#### Exercise goal:
Would you transcribe exactly the lines from the beginning of the records below through the line with "Kontakta oss (89, 111)", both included, omitting the pictures?

Stored items:
..............................
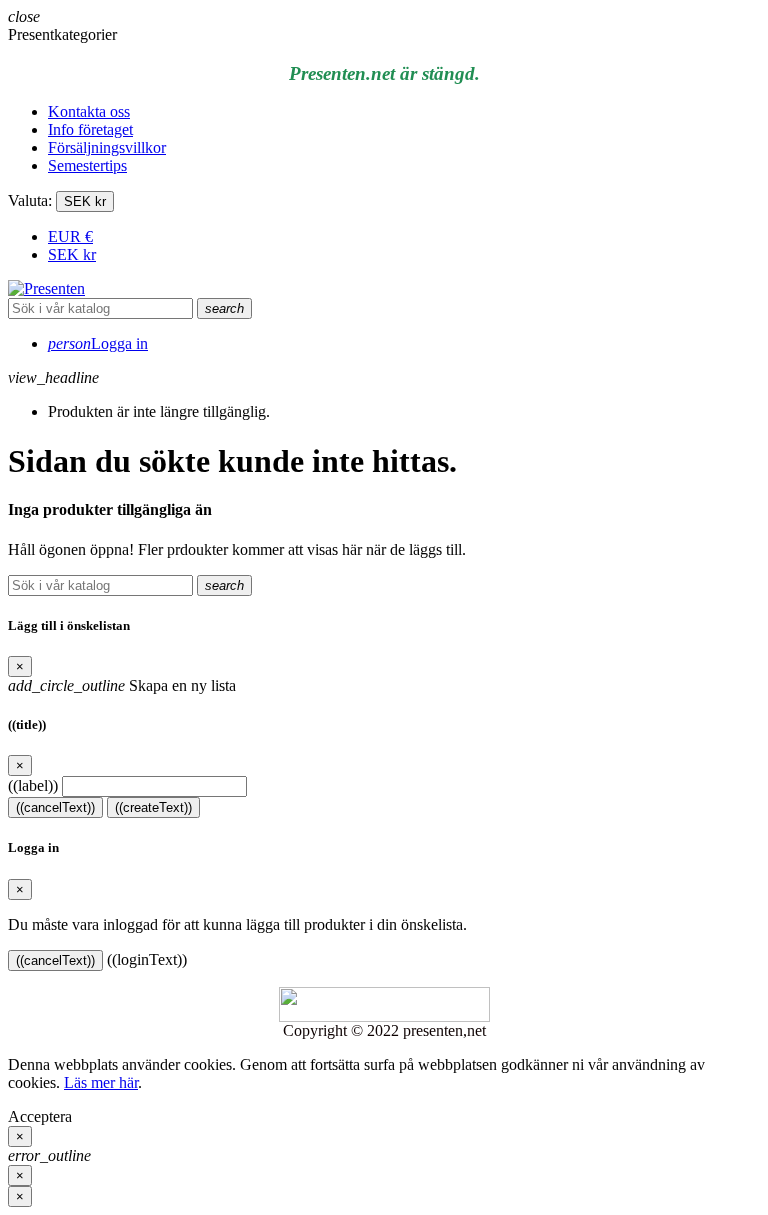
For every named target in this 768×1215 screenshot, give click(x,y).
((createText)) (153, 807)
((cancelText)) (55, 807)
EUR (70, 236)
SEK (72, 254)
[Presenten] (46, 288)
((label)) (33, 785)
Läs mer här (101, 1082)
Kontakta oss (89, 111)
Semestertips (87, 165)
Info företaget (90, 129)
..............................
#### Problem solution:
For every named target in this 768×1215 screenshot, give click(x,y).
((createText)) (153, 807)
((cancelText)) (55, 807)
EUR (70, 236)
SEK (72, 254)
[Presenten] (46, 288)
((label)) (33, 785)
Läs mer här (101, 1082)
Kontakta oss (89, 111)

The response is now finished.